R/O. Prononcez hé-ro (ou, avec beaucoup de bonne volonté, /ˈhɪər·oʊ/ en anglais).
Le projet se lance donc sous un patronyme plus ‘hip’ que le nom sous lequel il avait transpiré ces derniers temps (à savoir: Belgian Heroes). Ce nom d’ailleurs n’est pas abandonné puisqu’il sera celui de l’un des trois volets du projet. Nous y reviendrons mais commençons par le début…
Affranchir la BéDé de ses cases et la propulser dans l’ère du numérique et du transmédia, faire émerger des successeurs au moins aussi glorieux et universels que les papas de Spirou, Gaston, des Schtroumpfs, du Marsupilami… Donner à ces (futurs) créateurs tous les outils nécessaires pour créer et s’imposer dans un monde qui ne se limite plus – et de loin – au papier-crayon. Tel est l’objectif de R/O, un projet public-privé qui se décline en trois volets.
Son socle de départ: l’héritage, les compétences et les ambitions locales dans le domaine de la bande dessinée, le tout replacé dans le contexte moderne du transmédia.
Cette “dimension” transmédia déborde de plus en plus de la notion de “multimédia” telle qu’on la connaissait jusqu’à présent (planche BD sur papier, animation, CD/DVD…). Désormais, il faudra également y inclure, dès le stade de la création, tout ce que le numérique, l’interactivité, la réalité virtuelle et/ou augmentée, ou encore la production d’objets 3D (éventuellement connectés), peuvent générer comme “expérience” pour le lecteur/internaute/destinataire final.
Restaurer un statut mis à mal
Les auteurs et éditeurs de BD francophones, en particulier les héritiers de l’“école de Marcinelle” sont aujourd’hui confrontés à des concurrents internationaux qui viennent battre en brèche leurs métiers et leur ancienne suprématie, déclarait en substance François Pernot, patron du pôle Images de Media-Participations, maison-mère des Editions Dupuis, Dargaud et Lombard, l’un des initiateurs du projet (voir plus bas).
“Les deux autres écoles que compte la BD dans le monde, l’américaine et la japonaise, disposent en effet de moyens incommensurables qui envahissent le marché et s’approprient nos jeunes lecteurs.” En plus de cet effet de mondialisation, celui de la numérisation bouscule la manière dont les jeunes (ou moins jeunes) générations consomment les contenus.

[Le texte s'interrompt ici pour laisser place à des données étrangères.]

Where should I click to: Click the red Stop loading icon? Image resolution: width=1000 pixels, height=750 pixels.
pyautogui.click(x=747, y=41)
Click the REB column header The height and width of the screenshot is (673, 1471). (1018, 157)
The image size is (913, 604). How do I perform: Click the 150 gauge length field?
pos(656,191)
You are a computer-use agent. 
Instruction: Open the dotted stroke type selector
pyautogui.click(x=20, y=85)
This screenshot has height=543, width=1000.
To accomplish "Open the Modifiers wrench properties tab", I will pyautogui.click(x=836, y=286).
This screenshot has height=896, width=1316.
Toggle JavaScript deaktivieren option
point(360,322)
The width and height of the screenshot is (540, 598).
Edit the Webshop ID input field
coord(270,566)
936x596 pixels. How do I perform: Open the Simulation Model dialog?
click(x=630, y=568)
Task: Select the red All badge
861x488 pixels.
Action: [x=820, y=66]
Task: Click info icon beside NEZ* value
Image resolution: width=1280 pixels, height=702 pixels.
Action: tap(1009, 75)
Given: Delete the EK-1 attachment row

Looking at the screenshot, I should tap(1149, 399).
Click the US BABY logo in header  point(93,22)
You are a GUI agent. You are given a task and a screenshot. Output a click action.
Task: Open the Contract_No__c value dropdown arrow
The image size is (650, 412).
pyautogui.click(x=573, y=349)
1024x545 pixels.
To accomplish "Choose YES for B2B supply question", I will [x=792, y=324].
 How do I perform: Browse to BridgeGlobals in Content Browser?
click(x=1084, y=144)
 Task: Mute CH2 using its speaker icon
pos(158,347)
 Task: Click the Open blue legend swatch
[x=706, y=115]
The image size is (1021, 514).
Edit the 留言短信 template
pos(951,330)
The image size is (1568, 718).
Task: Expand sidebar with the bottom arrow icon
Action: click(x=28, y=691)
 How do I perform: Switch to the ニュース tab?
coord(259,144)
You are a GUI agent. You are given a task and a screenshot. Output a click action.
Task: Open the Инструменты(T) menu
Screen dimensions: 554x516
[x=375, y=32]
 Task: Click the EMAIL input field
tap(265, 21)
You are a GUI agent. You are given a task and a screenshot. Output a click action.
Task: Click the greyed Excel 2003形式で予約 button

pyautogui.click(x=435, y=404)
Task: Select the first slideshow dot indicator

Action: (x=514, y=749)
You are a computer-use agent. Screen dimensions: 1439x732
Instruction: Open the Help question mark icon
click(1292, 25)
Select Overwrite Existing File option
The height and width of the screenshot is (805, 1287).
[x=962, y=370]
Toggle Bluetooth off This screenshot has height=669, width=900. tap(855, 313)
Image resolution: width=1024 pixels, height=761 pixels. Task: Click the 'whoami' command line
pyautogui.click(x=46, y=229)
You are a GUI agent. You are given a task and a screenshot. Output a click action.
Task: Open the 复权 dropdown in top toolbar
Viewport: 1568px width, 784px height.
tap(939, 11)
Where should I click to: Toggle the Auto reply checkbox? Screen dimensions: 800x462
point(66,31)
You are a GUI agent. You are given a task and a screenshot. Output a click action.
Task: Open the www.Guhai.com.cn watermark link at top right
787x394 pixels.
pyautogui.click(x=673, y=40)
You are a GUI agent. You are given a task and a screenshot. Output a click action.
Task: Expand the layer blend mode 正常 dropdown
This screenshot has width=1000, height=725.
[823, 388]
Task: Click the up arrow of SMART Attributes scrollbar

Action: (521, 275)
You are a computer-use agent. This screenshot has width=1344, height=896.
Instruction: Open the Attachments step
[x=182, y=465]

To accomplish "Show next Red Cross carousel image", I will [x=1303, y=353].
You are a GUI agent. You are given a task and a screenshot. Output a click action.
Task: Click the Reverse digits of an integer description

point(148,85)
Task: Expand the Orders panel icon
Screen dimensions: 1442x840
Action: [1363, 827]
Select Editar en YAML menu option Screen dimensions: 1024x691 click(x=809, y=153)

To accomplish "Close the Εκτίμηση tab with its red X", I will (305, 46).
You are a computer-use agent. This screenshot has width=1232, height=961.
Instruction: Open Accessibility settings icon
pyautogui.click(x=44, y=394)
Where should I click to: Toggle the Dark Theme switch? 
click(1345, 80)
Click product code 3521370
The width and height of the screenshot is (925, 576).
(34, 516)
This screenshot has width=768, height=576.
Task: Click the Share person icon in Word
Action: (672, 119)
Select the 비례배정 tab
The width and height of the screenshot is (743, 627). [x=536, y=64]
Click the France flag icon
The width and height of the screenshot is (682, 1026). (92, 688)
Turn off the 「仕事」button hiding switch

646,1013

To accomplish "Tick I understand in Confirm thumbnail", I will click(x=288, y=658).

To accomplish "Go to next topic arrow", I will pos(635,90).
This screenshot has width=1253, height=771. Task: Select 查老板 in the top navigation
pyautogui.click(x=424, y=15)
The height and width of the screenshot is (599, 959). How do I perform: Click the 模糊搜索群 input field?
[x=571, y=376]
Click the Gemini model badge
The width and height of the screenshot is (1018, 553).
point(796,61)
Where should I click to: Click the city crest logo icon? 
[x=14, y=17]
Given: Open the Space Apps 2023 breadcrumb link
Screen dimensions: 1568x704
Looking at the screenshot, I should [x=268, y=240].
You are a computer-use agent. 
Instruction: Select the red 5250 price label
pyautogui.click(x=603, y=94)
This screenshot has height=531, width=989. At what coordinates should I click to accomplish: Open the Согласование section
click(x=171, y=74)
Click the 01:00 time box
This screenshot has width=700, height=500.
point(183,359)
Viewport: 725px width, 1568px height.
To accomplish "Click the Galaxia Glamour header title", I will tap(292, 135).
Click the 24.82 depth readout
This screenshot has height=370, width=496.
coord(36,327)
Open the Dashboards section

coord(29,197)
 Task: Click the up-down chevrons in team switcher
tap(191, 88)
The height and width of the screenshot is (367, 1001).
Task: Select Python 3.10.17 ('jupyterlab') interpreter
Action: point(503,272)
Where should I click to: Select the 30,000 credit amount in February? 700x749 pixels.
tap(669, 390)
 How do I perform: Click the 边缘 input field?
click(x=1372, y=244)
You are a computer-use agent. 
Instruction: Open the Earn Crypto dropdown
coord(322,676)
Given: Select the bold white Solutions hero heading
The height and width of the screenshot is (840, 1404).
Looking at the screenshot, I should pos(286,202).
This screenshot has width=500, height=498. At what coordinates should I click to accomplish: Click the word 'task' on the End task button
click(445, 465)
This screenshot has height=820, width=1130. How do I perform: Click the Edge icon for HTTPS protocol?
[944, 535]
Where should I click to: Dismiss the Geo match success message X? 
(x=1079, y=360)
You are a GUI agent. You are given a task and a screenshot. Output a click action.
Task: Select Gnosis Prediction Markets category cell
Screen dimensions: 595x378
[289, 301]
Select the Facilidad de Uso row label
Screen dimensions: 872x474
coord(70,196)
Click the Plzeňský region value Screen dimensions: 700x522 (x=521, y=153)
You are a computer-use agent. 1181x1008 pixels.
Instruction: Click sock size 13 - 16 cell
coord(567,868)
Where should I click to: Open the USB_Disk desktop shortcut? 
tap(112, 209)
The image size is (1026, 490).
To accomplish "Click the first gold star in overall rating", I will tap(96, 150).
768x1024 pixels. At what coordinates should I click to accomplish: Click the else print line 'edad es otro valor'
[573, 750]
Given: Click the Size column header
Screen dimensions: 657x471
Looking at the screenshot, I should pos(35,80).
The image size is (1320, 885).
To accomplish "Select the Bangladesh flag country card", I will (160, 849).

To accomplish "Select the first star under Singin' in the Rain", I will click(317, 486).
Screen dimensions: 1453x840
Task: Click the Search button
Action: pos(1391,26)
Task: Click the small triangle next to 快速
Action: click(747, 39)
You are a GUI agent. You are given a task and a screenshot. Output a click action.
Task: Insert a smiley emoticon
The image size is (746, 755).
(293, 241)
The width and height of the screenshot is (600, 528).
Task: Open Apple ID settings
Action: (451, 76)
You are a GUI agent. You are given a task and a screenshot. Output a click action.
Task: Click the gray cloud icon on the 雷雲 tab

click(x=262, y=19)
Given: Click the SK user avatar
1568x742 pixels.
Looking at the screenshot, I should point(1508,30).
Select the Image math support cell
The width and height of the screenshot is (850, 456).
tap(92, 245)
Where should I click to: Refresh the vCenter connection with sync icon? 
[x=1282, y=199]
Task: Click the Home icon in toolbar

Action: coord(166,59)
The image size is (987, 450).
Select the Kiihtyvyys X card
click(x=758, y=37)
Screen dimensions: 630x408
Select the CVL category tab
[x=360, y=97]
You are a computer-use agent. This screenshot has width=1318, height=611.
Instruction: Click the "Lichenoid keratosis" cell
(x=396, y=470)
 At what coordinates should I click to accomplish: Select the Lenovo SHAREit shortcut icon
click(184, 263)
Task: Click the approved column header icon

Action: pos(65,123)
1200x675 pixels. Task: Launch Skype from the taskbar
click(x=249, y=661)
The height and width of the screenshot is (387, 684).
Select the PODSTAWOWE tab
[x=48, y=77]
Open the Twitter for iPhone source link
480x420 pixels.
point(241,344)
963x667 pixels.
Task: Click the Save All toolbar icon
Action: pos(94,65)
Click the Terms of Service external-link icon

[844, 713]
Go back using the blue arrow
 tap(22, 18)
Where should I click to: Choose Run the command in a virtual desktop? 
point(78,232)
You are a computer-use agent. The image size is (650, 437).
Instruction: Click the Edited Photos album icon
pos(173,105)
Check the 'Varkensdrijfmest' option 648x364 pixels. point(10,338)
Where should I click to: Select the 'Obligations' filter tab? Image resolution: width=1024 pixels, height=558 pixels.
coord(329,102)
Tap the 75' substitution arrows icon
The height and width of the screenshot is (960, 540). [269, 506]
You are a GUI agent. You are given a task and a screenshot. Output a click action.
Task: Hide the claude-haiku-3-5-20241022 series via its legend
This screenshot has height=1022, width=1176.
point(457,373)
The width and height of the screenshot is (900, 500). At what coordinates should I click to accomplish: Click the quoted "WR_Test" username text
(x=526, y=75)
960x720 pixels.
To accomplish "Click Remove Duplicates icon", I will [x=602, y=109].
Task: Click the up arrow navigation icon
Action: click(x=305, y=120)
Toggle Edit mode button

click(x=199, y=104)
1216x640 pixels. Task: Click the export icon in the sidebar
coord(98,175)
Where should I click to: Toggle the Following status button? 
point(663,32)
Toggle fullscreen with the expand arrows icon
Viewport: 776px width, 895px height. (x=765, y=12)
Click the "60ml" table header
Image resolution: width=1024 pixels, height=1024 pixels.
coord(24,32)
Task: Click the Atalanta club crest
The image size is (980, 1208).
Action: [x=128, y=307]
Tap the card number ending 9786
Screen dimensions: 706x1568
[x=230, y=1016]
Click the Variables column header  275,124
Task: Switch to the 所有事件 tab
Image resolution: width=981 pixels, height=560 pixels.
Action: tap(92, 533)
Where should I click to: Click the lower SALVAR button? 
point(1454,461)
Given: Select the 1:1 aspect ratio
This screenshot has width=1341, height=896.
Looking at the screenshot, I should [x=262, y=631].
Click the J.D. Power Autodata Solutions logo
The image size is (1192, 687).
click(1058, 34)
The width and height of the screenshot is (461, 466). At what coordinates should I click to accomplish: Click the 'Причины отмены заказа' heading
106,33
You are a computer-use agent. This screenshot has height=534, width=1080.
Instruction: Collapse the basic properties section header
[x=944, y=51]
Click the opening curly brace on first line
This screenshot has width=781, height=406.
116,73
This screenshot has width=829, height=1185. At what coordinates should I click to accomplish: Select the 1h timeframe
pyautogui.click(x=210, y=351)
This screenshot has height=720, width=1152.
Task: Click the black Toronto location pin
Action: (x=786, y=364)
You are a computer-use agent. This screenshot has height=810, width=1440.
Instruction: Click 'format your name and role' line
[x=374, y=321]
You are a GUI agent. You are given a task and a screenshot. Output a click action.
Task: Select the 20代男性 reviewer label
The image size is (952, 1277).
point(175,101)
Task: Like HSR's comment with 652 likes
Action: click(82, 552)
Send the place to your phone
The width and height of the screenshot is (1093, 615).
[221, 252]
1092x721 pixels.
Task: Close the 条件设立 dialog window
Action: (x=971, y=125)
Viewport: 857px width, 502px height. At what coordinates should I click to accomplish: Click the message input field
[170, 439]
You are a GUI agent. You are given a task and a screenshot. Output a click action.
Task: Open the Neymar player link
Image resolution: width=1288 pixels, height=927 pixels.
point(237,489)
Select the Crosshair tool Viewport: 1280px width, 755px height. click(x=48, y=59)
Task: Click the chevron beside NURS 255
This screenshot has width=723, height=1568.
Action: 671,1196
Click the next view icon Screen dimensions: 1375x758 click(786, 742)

BD comprises. “Il y avait donc de nombreuses raisons de réagir. Il fallait donner aux auteurs de nouveaux outils afin qu’ils puissent créer, demain, des contenus, des personnages, aptes à peupler tous les médias, actuels et futurs. Les responsables de la Région wallonne nous ont entendus…”, se réjouit François Pernot.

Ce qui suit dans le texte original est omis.